Do things on your own! I can’t stress this enough. It doesn’t matter if it’s the theatre, a meal out or an entire trip – I’ve done all three and they all felt so freeing. I almost can’t believe I just threw myself into those things when my mental health was at an all-time low, but I did. I did several trips in Europe by myself, walking the cobbled streets of a distant country and learning the basics of the language to get by. When I went to the theatre, I cried with the old lady sat next to me who decided I was more interesting than her husband who had fallen asleep. And the pure satisfaction of replying “nope, just me” when the waiter assumes you need a table for two is pretty great. On some trips, I would say ‘thank you’ to the person checking my passport on the way home and realise those were the first words I had spoken to another human in days. I think I really needed that time. (Personal highlight of my solo travel adventures: trespassing to see the Von Trapp house. Risking arrest in a foreign country when you’re alone because of a filming location in a musical is totally sensible).
Self-awareness is hugely interlinked with self-love, and is equally difficult to master. My level of self-awareness has always been one of my (few) strengths in this area – I’m a very emotional person and have always been able to tap into myself easily. I know my triggers, I know the things I love, how I want to spend my time. This level of self-awareness also means I am critical with myself far more than I need to be. But we all need a small amount of self-criticism otherwise we’d be stuck in our unhealthy cycles forever – it’s all about striking a balance. Self-love does not just mean mindlessly excusing all of your behaviours because you love yourself unconditionally, it’s just as much about struggling through the tough stuff to recognise the harmful things about yourself that are hindering you in life. Self-awareness, in my experience, means you become more aware of others’ feelings too, which is an added bonus.
Do not pacify yourself. Say what you mean. One of my pet peeves about life is that, especially in the UK, you are surrounded by people playing games and wording things too carefully in fear of making a situation awkward, and they do this to the point of completely losing themselves. Speak your truth! Denying yourself the ability to shout about how you feel and make yourself heard is only going to bottle up negative energy inside you, which suffocates self-love. How can you truly practice self-love if your self is not present?

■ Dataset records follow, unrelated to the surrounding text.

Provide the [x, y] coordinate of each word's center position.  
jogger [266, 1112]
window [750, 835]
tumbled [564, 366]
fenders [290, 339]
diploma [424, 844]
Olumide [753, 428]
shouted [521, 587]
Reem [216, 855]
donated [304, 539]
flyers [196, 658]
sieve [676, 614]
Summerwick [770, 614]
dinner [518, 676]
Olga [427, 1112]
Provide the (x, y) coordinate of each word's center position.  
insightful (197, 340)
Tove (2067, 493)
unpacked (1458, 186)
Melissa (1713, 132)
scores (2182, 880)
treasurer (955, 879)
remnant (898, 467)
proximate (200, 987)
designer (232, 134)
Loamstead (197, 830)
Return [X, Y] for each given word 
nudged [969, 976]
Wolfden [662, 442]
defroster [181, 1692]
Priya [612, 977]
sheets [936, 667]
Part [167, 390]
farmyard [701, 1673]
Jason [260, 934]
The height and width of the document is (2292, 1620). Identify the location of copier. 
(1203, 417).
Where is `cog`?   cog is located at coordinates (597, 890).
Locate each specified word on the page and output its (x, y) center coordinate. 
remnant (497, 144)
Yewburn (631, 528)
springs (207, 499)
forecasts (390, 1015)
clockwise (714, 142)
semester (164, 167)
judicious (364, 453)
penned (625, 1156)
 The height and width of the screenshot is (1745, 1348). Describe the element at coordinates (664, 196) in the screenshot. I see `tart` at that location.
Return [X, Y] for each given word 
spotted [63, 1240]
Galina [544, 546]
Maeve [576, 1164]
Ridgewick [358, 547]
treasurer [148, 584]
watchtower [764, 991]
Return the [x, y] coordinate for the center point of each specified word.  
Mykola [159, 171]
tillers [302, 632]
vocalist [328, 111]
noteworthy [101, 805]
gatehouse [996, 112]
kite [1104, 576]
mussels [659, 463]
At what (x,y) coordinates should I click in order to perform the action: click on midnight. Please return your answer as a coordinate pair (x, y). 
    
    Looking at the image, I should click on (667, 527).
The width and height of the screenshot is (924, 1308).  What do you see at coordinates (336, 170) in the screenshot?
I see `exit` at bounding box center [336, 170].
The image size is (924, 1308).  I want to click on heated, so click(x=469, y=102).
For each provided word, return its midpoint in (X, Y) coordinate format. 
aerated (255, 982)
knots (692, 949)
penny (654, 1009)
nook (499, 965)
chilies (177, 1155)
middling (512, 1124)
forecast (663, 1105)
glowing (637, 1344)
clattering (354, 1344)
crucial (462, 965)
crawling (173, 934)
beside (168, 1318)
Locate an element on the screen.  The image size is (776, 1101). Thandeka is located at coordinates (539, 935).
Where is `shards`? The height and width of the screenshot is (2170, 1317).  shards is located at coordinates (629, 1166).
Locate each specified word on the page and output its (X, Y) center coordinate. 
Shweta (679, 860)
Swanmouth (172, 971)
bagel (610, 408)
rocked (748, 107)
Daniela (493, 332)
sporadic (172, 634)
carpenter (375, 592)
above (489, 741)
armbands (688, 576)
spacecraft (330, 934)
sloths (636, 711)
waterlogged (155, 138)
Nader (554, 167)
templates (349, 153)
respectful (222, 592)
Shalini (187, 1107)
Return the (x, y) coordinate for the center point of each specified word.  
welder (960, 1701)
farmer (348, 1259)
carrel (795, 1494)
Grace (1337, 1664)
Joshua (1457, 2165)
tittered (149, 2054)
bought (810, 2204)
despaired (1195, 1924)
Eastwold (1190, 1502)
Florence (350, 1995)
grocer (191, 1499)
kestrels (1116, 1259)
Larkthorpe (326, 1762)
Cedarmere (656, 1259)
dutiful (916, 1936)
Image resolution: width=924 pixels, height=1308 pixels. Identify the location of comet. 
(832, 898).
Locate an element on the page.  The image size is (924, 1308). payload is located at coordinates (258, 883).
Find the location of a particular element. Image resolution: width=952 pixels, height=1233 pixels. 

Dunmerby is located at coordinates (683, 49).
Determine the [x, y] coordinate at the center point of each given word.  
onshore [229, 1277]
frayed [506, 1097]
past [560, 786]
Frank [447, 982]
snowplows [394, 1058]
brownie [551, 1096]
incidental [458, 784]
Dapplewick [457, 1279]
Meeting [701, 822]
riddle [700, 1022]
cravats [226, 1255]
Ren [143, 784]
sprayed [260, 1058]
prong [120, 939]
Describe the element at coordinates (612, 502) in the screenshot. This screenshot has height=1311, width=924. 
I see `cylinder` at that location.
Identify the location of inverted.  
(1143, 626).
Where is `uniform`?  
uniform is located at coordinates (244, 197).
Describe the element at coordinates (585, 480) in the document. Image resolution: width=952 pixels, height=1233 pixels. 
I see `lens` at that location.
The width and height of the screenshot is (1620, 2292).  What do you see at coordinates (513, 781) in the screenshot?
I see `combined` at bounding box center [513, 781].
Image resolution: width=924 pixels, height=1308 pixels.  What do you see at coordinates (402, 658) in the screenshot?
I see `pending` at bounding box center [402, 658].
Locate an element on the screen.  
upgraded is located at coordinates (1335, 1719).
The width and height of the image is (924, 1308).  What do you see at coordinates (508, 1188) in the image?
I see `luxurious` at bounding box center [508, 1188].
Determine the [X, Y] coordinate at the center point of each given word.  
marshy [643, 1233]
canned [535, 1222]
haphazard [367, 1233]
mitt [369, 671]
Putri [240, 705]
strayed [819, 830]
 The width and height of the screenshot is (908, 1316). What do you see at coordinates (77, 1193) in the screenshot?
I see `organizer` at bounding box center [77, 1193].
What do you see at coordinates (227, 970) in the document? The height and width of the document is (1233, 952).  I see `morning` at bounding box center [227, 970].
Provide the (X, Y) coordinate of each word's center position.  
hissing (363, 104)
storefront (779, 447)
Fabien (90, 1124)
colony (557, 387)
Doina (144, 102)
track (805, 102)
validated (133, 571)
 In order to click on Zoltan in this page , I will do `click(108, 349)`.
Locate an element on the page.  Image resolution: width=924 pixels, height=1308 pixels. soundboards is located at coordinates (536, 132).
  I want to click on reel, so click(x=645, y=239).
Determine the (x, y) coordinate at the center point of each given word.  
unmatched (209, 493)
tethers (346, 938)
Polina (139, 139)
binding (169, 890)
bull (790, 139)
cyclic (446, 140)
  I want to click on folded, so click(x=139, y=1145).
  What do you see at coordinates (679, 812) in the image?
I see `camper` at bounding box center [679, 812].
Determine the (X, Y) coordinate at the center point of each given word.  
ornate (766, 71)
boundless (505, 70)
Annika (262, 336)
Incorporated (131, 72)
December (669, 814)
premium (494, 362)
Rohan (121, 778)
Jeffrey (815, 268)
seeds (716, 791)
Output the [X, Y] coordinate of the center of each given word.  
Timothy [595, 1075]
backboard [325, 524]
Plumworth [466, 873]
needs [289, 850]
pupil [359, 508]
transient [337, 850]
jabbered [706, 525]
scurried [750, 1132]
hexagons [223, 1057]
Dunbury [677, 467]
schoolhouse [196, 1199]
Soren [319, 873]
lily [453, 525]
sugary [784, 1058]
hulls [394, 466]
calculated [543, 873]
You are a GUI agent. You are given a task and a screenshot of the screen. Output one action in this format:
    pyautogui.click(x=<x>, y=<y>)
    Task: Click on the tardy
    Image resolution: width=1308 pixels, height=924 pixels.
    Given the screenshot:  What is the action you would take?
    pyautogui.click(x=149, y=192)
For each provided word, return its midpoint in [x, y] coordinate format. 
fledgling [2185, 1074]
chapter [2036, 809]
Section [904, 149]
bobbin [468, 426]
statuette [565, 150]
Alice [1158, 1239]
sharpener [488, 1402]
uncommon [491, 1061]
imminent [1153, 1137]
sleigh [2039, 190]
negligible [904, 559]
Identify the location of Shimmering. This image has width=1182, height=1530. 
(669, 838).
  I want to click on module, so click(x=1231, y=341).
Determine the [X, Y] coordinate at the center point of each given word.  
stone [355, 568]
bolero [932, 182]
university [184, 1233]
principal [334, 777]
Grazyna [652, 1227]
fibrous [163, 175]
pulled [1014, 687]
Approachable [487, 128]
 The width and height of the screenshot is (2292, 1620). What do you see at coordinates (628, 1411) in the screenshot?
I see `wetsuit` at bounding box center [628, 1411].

All of this comes down to mental health. We have an issue with mental health; not only in the media but deeply ingrained in society. I still, on a daily basis, see people belittling the experiences of others and it must stop; the energy spent on hurting one another is stealing time we could be spending on healing ourselves. We have to look after each other. It’s become a bit of a cliche to say “how do you expect others to love you if you do not love yourself?”, and I personally don’t actually think that is true. Sometimes we need the light of others to open us up to begin with, although the work must be primarily carried out by ourselves. Love each other; it has so much more power than we give it credit for. Just remember to save some for yourself.